JPBS

Chromosomal microarray (CMA) has been suggested for first tier clinical diagnostic test for ASD, with hundreds of genes being associated with ASD by High-throughput Sequencing (HTS). Whole Exome Sequencing (WES) was used to combine with CMA to identify clinical relevant variants in ASD. In our previous work, we used trio (father, mother and proband) based WGS (Whole Genome Sequencing) to reveal clinical relevant de novo or inherited rare variants in half (16/32) of ASD families which all probands have normal or VOUS (Variant of Uncertain Clinical Significance) CMA results.
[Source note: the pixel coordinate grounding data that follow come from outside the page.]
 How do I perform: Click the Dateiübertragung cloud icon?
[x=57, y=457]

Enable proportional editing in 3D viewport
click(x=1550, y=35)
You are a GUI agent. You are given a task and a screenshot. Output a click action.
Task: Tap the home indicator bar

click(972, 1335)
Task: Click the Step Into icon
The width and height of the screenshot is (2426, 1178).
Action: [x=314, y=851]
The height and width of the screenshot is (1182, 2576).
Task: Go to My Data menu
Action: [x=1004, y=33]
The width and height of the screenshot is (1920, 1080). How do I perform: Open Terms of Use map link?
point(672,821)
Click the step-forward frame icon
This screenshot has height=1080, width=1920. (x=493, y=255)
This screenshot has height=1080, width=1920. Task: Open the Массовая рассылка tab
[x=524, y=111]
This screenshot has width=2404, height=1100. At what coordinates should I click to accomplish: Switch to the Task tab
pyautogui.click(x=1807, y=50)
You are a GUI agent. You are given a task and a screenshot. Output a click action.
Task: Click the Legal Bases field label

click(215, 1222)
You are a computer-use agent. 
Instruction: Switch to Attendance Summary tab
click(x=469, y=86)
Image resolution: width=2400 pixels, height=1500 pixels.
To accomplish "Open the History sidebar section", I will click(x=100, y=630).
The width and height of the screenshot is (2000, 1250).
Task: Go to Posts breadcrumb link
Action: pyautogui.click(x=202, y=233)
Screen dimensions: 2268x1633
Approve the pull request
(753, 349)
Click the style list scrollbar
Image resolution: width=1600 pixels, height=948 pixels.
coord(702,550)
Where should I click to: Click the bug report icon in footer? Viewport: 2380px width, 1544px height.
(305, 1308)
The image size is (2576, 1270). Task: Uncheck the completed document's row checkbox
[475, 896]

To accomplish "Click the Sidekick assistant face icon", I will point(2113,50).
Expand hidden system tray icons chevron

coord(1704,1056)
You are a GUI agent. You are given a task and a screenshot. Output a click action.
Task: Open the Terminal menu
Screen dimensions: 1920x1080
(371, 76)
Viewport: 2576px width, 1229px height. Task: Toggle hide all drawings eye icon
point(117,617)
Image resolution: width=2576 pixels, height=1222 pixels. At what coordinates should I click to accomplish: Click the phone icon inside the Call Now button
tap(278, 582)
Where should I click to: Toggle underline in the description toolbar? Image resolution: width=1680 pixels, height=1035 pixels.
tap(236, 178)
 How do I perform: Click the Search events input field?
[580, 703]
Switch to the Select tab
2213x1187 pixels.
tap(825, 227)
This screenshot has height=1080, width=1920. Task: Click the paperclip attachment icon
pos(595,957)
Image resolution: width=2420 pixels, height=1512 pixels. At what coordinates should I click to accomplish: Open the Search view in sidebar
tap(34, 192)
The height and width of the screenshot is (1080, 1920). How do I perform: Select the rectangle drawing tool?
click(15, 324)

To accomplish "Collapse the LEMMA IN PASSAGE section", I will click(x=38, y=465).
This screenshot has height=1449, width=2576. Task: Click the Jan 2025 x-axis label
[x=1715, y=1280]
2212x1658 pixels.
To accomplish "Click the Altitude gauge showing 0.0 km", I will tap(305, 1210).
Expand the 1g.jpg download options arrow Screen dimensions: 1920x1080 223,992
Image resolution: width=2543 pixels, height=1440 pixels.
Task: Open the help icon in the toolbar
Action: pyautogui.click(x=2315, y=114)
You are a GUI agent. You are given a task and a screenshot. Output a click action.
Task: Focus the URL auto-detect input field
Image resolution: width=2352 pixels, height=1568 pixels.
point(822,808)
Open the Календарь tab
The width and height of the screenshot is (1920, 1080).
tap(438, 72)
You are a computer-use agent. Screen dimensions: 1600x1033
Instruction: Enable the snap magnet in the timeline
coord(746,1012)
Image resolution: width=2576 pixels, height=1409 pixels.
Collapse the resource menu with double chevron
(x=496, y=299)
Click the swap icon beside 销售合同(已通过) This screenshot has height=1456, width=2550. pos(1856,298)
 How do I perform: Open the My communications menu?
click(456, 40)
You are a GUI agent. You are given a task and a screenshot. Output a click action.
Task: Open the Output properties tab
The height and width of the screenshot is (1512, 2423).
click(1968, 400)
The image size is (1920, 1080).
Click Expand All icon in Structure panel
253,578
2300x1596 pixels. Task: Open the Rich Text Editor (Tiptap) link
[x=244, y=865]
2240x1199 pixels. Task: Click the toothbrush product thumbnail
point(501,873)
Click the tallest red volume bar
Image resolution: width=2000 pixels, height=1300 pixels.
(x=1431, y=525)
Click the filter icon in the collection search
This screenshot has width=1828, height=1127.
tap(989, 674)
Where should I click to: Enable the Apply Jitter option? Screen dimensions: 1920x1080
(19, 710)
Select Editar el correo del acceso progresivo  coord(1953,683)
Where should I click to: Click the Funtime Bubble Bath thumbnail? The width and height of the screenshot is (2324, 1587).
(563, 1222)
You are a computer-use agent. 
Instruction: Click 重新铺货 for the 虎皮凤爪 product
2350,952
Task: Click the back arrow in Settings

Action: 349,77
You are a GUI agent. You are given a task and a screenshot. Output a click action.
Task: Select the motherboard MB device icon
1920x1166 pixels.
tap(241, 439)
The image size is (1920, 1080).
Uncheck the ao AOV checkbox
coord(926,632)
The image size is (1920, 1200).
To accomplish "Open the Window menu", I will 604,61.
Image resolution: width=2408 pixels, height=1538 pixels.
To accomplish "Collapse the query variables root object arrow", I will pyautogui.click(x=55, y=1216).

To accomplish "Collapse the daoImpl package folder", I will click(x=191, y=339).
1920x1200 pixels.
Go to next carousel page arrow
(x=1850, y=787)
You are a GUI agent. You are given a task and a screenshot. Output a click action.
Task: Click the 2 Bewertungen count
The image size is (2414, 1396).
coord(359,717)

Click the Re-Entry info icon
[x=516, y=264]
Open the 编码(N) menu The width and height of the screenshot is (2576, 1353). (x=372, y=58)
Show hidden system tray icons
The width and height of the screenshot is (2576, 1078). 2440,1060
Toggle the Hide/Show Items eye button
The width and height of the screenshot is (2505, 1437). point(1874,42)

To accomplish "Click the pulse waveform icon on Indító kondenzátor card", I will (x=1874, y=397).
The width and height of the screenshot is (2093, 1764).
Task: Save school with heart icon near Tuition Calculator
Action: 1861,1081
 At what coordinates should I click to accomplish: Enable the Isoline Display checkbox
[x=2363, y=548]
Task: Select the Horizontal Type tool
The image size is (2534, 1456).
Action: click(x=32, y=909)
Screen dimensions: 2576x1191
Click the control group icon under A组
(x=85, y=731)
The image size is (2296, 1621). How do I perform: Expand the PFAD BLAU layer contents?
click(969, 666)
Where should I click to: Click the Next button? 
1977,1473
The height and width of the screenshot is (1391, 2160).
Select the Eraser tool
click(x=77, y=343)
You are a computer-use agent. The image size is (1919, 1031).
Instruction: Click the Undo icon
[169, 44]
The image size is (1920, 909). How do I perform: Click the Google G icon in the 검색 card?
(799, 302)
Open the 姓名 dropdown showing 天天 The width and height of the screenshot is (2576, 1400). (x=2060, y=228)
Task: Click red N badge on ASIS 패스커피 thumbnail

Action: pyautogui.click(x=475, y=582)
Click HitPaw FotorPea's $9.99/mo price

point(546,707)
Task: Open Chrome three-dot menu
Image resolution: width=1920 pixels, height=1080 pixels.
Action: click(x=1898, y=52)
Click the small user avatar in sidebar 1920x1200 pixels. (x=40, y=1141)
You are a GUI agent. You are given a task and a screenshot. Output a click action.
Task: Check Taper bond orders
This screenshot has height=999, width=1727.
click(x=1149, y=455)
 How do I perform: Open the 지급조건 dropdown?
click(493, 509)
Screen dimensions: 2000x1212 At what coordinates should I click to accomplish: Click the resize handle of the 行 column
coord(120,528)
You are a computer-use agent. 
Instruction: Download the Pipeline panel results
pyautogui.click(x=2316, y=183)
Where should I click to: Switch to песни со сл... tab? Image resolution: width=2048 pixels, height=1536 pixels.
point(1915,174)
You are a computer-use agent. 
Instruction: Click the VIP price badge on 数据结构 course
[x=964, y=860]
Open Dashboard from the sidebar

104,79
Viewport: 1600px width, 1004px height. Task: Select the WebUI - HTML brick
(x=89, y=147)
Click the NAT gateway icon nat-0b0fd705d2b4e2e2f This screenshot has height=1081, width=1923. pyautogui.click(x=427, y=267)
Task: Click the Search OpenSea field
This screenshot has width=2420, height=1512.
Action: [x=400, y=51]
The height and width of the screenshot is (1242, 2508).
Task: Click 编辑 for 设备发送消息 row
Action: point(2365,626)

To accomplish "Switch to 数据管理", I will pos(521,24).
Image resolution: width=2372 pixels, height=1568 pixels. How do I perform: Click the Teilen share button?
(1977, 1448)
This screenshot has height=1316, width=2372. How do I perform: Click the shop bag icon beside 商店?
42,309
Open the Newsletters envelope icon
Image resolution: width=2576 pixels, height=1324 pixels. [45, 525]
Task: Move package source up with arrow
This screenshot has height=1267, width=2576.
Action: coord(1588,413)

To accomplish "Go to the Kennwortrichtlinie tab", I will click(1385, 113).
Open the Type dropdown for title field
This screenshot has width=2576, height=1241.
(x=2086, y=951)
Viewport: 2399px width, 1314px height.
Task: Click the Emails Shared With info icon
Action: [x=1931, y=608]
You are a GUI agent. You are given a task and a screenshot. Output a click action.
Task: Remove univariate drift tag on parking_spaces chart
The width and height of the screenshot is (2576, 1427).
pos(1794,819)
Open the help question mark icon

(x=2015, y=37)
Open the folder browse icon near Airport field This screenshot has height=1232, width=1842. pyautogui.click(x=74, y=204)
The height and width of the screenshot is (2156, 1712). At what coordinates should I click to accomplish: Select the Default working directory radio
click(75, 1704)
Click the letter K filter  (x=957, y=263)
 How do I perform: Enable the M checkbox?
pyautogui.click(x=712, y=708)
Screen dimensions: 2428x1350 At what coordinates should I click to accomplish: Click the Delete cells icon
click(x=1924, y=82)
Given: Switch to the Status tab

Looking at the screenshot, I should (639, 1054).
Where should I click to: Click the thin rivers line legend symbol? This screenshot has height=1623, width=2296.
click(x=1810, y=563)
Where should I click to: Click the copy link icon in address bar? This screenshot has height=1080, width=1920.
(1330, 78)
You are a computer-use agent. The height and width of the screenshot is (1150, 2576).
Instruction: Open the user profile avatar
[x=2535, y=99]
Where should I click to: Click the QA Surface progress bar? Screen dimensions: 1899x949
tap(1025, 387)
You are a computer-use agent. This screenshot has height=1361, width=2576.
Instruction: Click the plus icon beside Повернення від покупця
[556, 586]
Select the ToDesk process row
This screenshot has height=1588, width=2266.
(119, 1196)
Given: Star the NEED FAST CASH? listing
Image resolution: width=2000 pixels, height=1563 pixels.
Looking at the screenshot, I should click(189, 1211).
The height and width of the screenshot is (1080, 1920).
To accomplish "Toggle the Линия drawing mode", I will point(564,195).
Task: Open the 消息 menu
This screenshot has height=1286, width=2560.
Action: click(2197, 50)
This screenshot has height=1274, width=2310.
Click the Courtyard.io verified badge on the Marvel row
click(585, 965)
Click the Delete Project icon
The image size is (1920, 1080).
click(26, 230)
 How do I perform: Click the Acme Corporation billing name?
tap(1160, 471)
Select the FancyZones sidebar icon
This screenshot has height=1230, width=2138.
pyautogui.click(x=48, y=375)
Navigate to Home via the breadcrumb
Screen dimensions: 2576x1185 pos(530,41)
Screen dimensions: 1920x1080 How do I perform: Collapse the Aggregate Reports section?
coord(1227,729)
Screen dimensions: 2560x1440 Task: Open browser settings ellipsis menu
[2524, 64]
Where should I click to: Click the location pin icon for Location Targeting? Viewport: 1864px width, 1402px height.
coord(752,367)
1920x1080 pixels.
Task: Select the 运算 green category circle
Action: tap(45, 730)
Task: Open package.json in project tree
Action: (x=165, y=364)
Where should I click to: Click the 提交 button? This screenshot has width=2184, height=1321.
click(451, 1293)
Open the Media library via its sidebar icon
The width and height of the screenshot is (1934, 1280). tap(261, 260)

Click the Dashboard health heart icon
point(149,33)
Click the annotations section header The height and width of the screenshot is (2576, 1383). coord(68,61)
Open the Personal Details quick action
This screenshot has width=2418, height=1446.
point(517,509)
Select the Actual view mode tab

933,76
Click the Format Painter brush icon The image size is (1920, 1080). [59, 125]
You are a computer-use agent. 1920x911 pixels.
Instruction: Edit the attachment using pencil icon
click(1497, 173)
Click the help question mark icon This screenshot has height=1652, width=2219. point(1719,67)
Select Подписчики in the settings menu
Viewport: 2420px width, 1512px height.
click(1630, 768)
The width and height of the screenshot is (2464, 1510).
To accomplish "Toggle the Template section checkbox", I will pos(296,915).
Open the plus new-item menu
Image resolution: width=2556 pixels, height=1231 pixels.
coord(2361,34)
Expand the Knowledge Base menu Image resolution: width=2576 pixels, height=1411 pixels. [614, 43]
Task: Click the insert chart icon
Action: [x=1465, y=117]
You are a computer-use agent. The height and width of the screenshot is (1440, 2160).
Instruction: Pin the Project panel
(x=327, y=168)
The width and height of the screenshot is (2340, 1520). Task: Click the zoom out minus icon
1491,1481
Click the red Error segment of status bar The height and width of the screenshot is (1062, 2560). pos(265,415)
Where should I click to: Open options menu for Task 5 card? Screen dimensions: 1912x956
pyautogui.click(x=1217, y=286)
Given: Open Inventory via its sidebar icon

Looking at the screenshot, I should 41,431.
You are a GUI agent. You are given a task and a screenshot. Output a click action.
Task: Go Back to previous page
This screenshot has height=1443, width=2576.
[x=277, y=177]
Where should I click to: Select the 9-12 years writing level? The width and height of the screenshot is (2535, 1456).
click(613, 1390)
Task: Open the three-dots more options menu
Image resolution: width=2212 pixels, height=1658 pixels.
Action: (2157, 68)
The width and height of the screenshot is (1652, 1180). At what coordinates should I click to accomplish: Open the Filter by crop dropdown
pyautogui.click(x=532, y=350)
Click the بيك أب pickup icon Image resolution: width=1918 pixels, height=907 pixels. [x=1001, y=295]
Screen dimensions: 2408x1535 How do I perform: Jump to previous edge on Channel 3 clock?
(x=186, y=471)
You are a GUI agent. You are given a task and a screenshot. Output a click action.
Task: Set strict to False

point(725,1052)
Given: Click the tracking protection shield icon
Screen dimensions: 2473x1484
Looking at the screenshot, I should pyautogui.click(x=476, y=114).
In this study, after screening the chromosome structural abnormalities of a proband affected with ASD by CMA, WES was performed on the patient and the parents, and some rare de novo or inherited rare variants have been detected using trios based bioinformatics analysis. To evaluate the variants in ASD, we rank the variants by SFARI Gene score, HPO (Human Phenotype Ontology) and protein function damaging, manual searching PubMed, and we also validated some of candidate variants in other members in this family by Sanger sequencing. We confirmed a de novo homozygous mutation in SPG11 (p.C209F), two inherited compound heterozygote mutations in SCN9A (p.Q10R and p.R1893H) and BEST1 (p.A135V and p.A297V). We also confirmed heterozygous mutations in TSC1 (p.S487C) and SHANK2 (p.Arg569His) inherited from mother.